AKP Genel Başkanı, Cumhurbaşkanı Erdoğan bir taraftan yeni açılım için yeni yollarını sahaya sürerken, diğer taraftan CHP’yi antidemokratik uygulamalarla sıkıştırmaya çalışıyor. Arkasından muhatap aldıkları DEM partiyi de sıkıştırma stratejisi uyguluyorlar.
Ama süreç içerisinde Cumhur İttifakı’nın amacının yeni Anayasa‘dan önce, AKP Genel Başkanı, Cumhurbaşkanı Erdoğan’ın dördüncü kez ve belki de daha fazla kez cumhurbaşkanı adayı olabilmesi için Anayasa değişikliği olduğu ortaya çıktı.
**
CHP’yi itibarsızlaştırmak isteyen Erdoğan ve avaneleri, antidemokratik bir planla İstanbul Esenyurt Belediye Başkanı Ahmet Özer’e PKK üyeliği suçlamasıyla görevden alıp tutuklattılar. Bu operasyonu şiddetle kınıyorum.
Birileri zamanlama manidar diyor acaba?! MHP Genel Başkanı Devlet Bahçeli mevcut Anayasa’ya ve kanunlara aykırı olarak, Apo gelsin meclis DEM parti kürsüsünde konuşsun, PKK’yı lav etsin derken normal karşılıyorlar, Ahmet Özer 13,14 yıl önce çözüm sürecindeki telefon konuşmaları sebebiyle suçlanıyor.
AKP Genel Başkanı, Cumhurbaşkanı ve avanelerinin yeni açılım-çözüm süreci ile ilgili her türlü açıklamayı yapıyorlar ve suçlu görünmüyorlar, Ahmet Özer gibilerin fikir beyan etmesini suçmuş gibi gösteriyorlar .
**
Neymiş; yeni açılım sürecinde İmralı‘yI yani Apo’yu ve DEM partiyi muhatap alacaklarmış. Peki demokratik uygulamalarla nasıl çözüme ulaşacaklar? Belli değil. Demek ki kervanı yolda düzmek istiyorlar. Yani adamların bir konuda hedefleri var ama uygulayacakları politikaları yok.
Geçmişte de benzer bir yola başvurmuşlar ama masayı yine Erdoğan devirmişti. İngiltere gözetiminde 2006 yılında başladığı iddia edilen ve Oslo’da devam eden görüşmelere izin verenler barıştı, bu konuda düşünce sahibi olan Ahmet Özer suçlu.
2013 yılında Diyarbakır meydanında Apo’nun mektubunu halka okumak suç değil, Ahmet Özer’in yazdıkları suç.

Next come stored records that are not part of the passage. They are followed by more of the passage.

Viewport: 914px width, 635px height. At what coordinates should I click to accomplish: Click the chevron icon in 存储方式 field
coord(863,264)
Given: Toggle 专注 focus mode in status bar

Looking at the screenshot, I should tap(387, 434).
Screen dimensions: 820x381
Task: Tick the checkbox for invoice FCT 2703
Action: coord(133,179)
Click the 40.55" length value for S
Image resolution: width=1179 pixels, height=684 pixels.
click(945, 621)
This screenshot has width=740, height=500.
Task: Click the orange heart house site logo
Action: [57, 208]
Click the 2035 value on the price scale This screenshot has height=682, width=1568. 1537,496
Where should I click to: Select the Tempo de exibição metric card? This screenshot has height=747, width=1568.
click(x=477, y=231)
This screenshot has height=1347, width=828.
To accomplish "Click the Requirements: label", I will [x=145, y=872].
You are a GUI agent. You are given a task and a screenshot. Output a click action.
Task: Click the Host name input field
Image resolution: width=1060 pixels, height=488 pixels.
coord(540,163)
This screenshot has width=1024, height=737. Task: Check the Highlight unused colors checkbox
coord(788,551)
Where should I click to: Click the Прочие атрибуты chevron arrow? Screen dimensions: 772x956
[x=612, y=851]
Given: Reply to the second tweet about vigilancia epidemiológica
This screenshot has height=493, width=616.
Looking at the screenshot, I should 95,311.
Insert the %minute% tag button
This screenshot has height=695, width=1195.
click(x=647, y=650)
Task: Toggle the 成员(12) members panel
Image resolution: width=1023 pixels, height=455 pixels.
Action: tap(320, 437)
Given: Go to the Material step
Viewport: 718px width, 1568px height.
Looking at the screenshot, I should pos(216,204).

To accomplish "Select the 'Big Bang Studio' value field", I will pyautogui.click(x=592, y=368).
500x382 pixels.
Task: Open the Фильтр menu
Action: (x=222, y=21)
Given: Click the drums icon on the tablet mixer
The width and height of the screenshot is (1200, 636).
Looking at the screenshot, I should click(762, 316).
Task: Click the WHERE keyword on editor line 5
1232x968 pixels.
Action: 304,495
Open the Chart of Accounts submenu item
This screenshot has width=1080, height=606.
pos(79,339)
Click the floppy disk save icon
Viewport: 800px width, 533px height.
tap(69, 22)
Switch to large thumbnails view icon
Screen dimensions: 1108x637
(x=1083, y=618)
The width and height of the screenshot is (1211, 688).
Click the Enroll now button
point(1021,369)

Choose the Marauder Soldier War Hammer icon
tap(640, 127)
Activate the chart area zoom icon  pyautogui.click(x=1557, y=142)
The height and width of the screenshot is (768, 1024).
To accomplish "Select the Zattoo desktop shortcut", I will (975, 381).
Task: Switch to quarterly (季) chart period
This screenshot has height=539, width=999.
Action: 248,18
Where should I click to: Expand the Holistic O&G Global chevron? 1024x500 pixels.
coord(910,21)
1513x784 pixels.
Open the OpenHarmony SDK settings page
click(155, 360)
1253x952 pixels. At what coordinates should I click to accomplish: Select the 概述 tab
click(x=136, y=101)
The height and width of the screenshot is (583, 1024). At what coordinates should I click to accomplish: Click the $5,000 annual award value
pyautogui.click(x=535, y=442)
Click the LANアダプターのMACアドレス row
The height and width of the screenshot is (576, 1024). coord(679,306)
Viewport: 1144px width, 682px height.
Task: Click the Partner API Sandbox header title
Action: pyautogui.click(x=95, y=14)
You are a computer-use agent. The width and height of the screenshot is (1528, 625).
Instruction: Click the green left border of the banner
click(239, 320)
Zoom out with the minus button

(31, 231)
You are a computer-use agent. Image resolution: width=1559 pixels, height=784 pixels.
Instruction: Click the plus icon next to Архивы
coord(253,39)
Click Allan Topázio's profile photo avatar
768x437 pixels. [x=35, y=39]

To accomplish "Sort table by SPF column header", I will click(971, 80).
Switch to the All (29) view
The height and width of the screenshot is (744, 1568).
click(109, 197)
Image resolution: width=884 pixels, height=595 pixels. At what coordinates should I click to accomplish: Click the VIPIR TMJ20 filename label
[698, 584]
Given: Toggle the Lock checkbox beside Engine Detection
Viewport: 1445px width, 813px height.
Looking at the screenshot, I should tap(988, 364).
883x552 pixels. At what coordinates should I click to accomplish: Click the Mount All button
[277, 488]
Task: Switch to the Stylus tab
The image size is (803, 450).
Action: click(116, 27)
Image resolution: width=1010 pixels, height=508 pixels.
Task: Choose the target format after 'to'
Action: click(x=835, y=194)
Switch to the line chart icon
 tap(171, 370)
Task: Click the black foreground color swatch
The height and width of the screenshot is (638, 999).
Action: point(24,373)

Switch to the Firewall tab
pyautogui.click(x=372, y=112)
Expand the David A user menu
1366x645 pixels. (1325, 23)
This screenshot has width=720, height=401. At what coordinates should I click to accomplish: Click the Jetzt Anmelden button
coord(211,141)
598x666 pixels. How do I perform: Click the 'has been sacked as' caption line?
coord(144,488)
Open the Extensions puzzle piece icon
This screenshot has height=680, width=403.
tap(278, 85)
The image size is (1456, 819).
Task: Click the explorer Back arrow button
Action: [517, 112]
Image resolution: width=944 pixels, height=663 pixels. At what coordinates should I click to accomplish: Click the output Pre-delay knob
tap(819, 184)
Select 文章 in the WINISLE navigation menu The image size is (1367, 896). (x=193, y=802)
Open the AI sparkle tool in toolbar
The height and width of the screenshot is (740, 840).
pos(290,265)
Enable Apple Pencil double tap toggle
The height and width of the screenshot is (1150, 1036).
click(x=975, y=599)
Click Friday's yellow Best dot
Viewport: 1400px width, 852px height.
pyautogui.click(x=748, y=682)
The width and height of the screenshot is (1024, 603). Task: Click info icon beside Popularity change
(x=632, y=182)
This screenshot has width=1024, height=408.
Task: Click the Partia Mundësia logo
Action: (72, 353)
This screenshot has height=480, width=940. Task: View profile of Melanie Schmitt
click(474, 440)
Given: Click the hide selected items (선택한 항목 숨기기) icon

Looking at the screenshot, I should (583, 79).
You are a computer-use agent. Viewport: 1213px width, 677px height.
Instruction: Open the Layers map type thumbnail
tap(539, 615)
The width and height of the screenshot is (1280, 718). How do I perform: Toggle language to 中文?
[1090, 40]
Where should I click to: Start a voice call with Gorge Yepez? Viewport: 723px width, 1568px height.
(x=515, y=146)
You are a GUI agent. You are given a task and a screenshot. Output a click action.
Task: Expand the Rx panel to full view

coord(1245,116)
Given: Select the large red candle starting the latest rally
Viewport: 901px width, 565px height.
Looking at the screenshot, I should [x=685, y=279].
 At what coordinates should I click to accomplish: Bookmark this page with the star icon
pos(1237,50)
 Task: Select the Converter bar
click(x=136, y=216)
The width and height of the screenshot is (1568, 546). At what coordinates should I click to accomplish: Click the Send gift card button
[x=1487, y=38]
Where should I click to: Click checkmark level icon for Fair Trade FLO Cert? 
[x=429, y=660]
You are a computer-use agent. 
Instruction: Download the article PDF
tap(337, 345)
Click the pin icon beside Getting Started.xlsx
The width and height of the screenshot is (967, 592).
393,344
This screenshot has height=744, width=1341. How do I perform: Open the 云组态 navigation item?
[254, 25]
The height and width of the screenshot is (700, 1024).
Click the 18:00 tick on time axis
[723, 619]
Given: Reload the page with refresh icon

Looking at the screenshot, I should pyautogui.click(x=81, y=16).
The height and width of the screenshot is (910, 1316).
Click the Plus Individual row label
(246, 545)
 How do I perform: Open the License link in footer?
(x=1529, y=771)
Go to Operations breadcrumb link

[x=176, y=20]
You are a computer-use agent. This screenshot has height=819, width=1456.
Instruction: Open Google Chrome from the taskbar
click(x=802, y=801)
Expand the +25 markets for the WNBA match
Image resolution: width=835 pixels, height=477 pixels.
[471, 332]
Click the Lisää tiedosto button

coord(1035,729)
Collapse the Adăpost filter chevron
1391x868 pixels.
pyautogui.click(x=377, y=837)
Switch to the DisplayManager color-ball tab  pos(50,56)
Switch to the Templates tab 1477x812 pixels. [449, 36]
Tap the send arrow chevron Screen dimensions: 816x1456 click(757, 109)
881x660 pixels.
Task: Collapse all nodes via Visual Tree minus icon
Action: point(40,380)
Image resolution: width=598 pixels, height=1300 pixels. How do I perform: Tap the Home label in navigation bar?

Günün MİT Başkanı Hakan Fidan’ın İmralı‘ya gidip teröristbaşı Öcalan’la görüşmesi normal, Ahmet Özer’in PKK’lı olduğu iddia edilen kişilerle telefonda görüşmesi suç.
28 Şubat 2015’te AKP hükümeti Bakanlarının Erdoğan’ın emriyle Dolmabahçe Sarayı’nda HDP’lilerle mutabakat masasına oturması doğru, Ahmet Özer’in başsağlığı için birisini araması suç.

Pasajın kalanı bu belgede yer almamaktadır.